Reply
Contributor
Posts: 29
Registered: ‎02-11-2014

Duplicated blocks get orphaned

This is a follow-up post on a previous topic about disk space not being freed up when deleting files from HDFS: http://community.cloudera.com/t5/Cloudera-Manager-Installation/Deleting-files-does-not-clear-disk-sp...

After finding out more about how this behaviour arises, it felt motivated to create a new thread in the HDFS section instead.

 

It seems like files that were added to HDFS prior to upgrading from the CDH 5 beta2 to the current version have their blocks duplicated. Running fsck /[path-to-arbitrary-old-file] -files -blocks -locations shows the file as if it were replicated by a factor 3. When searching for one of the file blocks in the local file system on one of the data nodes that hold it, there are two hits for each block replica; one under dfs/dn/current/BP-.../current/finalized/ and another one under dfs/dn/.../previous/finalized.

 

Now, when deleting the file from HDFS, only the block copies on the current path are actually deleted. The other ones are left on the data nodes, seeminlgy orphaned from the name node meta data. The hdfs log file only mentions deleting the current one and contains no error messages.

 

Files that were added after the HDFS upgrade do not behave the same way, so I suspect this has something to with the finalization of the metadata upgrade not working (or having been performed) properly.

 

As my previous post mentions, we are soon running out of disk space on the cluster, and would like to resolve this as soon as possible. Would it be safe to just manually remove all files under the previous paths from the local file systems of all data nodes? Or could the name node still be holding some reference to them that would become corrupt? Are there other ways to go about solving this?

 

\Knut

Posts: 1,903
Kudos: 435
Solutions: 307
Registered: ‎07-31-2013

Re: Duplicated blocks get orphaned

This is the behavior of an upgrade that has not been finalized. Can you confirm from your NN UI that the upgraded image has been finalized?

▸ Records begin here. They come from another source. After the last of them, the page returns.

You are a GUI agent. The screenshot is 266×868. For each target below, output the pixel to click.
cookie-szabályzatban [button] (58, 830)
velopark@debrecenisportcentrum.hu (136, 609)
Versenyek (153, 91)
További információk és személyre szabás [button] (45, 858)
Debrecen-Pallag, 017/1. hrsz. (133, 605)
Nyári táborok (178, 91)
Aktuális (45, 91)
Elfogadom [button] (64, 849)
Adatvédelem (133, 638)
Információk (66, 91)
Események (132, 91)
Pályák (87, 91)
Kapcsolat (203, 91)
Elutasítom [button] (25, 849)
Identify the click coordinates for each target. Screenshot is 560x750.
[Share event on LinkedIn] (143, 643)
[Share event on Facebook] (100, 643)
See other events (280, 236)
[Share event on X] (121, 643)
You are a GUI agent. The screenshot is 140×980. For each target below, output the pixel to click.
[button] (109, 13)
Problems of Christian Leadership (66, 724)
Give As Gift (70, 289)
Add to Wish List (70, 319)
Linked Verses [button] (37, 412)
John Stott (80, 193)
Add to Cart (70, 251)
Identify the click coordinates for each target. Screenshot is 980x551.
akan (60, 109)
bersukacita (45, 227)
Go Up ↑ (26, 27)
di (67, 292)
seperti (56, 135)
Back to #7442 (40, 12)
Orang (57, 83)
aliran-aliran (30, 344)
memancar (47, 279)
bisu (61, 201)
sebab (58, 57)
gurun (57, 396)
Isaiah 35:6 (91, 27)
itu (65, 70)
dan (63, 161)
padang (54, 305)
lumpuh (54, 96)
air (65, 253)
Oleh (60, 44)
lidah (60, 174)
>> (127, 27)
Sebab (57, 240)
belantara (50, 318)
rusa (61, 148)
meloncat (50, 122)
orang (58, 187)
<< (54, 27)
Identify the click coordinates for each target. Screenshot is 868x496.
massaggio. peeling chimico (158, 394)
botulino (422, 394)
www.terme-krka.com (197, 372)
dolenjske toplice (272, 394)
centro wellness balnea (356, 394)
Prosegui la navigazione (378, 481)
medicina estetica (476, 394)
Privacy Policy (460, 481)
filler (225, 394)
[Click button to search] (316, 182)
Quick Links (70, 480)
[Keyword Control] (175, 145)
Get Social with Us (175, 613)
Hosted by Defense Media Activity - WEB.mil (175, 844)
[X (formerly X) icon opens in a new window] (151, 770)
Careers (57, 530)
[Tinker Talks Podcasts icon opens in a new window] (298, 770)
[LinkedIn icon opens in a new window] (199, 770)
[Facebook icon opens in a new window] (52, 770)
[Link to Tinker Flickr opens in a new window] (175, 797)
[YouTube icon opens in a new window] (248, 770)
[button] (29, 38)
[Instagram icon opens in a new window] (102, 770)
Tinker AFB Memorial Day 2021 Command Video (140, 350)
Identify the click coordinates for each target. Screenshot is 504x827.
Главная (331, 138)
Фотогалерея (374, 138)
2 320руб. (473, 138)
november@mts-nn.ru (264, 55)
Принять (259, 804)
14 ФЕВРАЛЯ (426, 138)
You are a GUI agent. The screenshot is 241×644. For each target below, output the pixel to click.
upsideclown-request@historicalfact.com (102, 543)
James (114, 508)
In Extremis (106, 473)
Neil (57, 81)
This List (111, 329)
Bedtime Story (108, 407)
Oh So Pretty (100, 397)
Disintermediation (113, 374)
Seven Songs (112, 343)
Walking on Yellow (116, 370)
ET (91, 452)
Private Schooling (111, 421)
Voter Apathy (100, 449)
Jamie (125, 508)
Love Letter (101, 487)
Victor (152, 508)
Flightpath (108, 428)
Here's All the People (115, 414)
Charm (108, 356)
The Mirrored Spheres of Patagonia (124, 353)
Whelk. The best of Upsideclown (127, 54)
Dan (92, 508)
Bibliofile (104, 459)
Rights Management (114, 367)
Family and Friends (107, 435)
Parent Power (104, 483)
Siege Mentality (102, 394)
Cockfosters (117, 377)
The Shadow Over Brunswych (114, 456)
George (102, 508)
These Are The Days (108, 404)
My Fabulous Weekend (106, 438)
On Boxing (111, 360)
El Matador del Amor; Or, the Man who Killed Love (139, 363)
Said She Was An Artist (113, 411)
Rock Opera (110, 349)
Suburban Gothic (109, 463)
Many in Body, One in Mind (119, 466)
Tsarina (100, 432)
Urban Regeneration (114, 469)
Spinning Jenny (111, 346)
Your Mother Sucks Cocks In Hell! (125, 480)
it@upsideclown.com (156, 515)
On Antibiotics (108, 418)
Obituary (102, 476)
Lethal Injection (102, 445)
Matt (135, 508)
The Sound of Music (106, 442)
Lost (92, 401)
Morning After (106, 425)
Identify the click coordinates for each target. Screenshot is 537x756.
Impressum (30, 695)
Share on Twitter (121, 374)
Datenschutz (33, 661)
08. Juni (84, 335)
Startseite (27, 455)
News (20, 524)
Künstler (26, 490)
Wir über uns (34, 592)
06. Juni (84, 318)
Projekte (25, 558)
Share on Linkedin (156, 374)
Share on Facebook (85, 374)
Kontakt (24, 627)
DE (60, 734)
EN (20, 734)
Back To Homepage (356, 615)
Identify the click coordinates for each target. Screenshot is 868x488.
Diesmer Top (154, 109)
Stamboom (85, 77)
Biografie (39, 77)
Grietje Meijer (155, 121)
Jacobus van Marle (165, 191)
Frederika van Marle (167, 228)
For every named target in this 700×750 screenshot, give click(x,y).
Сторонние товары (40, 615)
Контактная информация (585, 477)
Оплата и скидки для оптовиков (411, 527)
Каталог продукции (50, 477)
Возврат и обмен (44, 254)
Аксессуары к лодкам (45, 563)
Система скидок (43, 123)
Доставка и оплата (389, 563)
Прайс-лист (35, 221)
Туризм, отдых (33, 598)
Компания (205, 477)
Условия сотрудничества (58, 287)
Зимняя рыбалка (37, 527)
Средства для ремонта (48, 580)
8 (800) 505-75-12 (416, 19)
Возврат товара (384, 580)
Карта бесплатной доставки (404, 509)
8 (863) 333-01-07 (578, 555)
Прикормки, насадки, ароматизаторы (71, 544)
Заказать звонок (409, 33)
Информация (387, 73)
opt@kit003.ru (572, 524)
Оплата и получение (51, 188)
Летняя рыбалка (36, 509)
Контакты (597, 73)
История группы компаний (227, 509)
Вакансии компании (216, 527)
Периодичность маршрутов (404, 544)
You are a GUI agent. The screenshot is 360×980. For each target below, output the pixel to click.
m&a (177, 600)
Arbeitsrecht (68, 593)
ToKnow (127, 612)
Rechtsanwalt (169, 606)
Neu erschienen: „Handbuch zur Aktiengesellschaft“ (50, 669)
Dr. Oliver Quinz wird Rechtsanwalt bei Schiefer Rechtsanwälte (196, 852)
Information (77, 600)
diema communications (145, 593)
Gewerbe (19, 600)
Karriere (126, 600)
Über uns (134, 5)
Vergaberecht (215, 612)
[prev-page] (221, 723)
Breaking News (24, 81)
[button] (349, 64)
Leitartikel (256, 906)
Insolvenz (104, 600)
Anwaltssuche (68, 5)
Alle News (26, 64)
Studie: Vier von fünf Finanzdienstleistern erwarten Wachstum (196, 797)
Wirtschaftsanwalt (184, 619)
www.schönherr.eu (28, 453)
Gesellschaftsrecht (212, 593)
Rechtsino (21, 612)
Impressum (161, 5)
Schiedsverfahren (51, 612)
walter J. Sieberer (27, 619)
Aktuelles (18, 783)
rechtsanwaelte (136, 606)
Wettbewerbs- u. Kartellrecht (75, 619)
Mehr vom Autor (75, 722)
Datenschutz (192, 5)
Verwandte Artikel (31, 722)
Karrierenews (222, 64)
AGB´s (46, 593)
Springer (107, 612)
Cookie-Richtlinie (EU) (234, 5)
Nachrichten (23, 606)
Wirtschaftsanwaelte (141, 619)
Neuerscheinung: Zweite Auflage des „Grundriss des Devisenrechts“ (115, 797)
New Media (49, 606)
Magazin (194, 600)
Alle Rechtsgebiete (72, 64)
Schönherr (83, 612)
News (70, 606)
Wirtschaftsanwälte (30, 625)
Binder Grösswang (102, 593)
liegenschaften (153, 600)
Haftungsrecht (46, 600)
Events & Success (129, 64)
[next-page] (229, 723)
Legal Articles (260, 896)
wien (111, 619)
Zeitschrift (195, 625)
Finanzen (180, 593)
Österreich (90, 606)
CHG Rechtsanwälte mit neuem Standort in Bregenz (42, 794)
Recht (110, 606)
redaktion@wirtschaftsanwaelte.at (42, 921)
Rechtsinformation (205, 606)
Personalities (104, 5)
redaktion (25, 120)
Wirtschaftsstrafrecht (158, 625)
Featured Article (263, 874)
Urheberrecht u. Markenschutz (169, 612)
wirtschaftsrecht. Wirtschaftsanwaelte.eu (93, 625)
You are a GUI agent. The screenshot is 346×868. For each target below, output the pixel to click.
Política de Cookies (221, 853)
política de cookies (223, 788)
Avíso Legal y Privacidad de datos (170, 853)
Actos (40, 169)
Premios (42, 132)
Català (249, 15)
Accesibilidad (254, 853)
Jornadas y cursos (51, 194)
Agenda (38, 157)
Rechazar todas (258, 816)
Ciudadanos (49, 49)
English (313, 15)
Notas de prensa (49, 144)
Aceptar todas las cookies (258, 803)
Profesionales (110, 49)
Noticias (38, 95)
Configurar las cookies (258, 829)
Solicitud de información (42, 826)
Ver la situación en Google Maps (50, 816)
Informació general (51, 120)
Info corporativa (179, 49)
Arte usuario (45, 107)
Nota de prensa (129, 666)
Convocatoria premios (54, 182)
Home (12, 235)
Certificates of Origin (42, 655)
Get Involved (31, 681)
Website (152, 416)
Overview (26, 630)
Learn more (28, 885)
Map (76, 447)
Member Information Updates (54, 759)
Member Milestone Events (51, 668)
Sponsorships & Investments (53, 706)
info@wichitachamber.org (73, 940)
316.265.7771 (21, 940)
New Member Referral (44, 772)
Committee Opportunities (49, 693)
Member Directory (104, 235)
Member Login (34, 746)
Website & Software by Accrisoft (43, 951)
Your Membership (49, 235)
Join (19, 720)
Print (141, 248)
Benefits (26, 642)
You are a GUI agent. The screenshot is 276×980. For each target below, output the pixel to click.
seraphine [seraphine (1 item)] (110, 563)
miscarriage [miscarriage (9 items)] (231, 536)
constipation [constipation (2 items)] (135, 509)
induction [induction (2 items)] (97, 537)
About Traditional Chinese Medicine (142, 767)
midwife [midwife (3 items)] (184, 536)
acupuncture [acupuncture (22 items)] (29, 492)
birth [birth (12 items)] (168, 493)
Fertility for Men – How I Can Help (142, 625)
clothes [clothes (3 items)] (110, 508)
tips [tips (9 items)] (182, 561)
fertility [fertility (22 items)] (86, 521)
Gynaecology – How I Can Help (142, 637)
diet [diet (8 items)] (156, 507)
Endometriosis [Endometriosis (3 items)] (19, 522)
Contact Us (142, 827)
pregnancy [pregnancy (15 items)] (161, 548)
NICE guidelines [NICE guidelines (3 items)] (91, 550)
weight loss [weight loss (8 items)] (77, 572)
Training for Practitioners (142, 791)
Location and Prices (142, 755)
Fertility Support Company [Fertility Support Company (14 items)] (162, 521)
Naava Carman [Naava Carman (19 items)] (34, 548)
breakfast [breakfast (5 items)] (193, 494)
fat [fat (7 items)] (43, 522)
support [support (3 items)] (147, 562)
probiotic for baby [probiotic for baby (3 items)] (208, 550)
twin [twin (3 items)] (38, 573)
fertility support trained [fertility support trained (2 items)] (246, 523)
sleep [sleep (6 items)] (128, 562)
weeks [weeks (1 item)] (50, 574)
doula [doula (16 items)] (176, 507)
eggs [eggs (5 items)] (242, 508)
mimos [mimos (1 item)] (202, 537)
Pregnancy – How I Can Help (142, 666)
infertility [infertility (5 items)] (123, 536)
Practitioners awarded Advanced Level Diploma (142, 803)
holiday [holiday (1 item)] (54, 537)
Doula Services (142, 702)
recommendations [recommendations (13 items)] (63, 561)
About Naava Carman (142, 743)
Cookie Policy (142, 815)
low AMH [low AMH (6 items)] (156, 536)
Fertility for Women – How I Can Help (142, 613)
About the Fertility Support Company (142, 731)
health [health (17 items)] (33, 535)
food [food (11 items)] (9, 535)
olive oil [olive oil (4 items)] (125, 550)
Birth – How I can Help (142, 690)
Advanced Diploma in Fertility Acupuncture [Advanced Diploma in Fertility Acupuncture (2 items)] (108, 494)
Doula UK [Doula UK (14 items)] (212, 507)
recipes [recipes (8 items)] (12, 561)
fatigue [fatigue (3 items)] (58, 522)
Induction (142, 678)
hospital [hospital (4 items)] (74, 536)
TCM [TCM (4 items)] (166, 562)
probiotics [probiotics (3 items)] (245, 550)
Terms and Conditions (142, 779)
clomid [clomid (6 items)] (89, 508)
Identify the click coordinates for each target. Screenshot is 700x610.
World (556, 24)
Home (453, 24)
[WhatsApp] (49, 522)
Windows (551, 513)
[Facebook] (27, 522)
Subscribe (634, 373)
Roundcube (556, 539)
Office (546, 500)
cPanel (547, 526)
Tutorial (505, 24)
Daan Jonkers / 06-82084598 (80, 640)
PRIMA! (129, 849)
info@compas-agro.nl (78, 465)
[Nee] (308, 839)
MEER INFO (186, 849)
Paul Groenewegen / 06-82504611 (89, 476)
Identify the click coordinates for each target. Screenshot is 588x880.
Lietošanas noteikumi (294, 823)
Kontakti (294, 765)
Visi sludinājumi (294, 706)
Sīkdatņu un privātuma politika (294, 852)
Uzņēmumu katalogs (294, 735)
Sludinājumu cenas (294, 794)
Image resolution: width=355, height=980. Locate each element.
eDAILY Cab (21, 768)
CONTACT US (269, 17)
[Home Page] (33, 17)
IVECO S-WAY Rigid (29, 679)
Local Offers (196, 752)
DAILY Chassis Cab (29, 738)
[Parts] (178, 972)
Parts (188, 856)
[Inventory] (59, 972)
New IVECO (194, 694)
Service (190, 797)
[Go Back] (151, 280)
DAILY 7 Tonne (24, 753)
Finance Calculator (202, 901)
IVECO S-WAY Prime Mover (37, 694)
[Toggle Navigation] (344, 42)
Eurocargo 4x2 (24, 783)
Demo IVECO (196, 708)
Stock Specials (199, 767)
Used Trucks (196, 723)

The files are hardlinks and the DN deletes them once the finalize command is run.
Contributor
Posts: 29
Registered: ‎02-11-2014

Re: Duplicated blocks get orphaned

Thanks for the reply!

 

The finalize command was alreade run after the update. I also tried rerunning it after identifying the cause of this issue. I think the problem here is that the NN for some reason did not clean up the finalized folder after itself. We have now deleted all of the orphanded blocks manually, and things have been working well since then.

 

\Knut

Highlighted
New Contributor
Posts: 2
Registered: ‎08-03-2016

Re: Duplicated blocks get orphaned

We are also facing the same issue. Can you please tell how to manually delete the files

]